Intravenous acyclovir is the treatment of choice for HSV and varicella-zoster virus infections. Cytomegalovirus infection is treated with ganciclovir. HIV infections may be treated with a combination of antiretroviral agents. M. pneumoniae infections may be treated with doxycycline, erythromycin, azithromycin, or clarithromycin, although the clinical value of treating encephalitis associated with mycoplasmal disease is uncertain.

ADEM has been treated with high-dose intravenous corticosteroids, but it is unclear whether the improved outcome with corticosteroids reflects milder cases recognized by magnetic resonance imaging, fewer cases of ADEM caused by measles (which causes severe ADEM), or improved supportive care.

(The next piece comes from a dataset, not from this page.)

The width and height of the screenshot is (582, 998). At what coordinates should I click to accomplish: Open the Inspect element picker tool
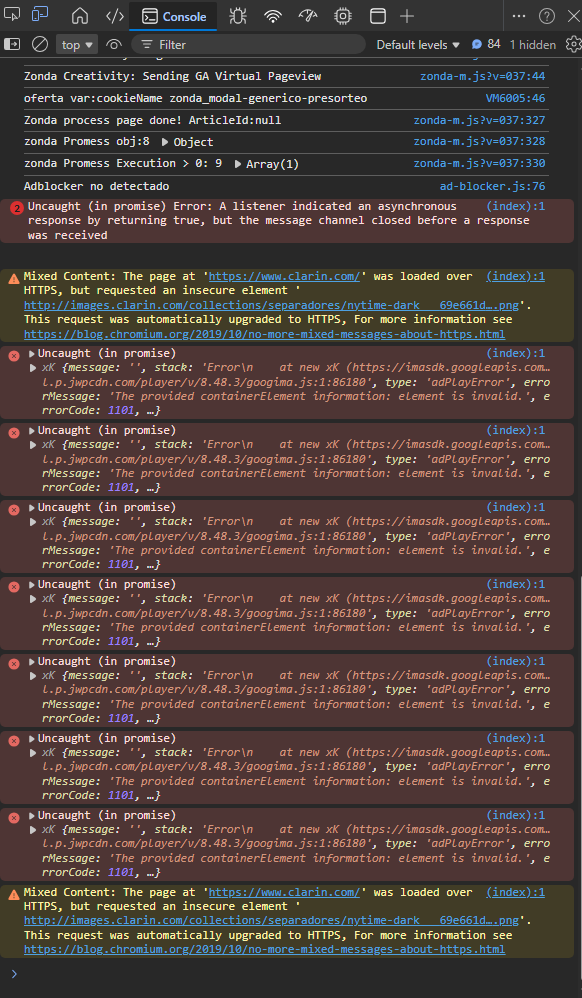pos(12,15)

COMPLICATIONS AND PROGNOSIS

Among survivors, symptoms usually resolve over several days to 2 to 3 weeks. Although most patients with epidemic forms of infectious encephalitis (St. Louis, California, West Nile and enterovirus infections) in the United States recover without sequelae, severe cases leading to death or substantial neurologic sequelae can occur with virtually any of these neurotropic viruses. About two thirds of patients recover fully before being discharged from the hospital. The remainder show clinically significant residua, including paresis or spasticity, cognitive impairment, weakness, ataxia, and recurrent seizures. Most patients with neurologic sequelae of infectious encephalitis at the time of hospital discharge gradually recover some or all of their function. The overall mortality for infectious encephalitis is approximately 5%.

Disease caused by HSV, Eastern equine encephalitis, or M. pneumoniae is associated with a worse prognosis. The prognosis may be worse for encephalitis in children younger than 1 year of age or with coma. Rabies is, with very rare exceptions, fatal.

Relapses of ADEM occur in 14%, usually within 1 year with the same or new clinical signs. Recurrences of ADEM may represent onset of multiple sclerosis in childhood.

PREVENTION

The best prevention for arboviral encephalitis is to avoid mosquito-borne or tick-borne exposures and to remove ticks carefully (see Chapter 122). There are no vaccines in use in the United States for prevention of arboviral infection or for enteroviruses except for poliomyelitis. There are no specific preventive measures for HSV encephalitis except for cesarean section for mothers with active genital lesions (see Chapter 65). Rabies can be prevented by pre-exposure or postexposure vaccination. Influenza encephalitis can be prevented by use of influenza vaccination. Reye syndrome can be prevented by avoiding use of aspirin or aspirin-containing compounds for children with fever as well as use of varicella and influenza vaccines.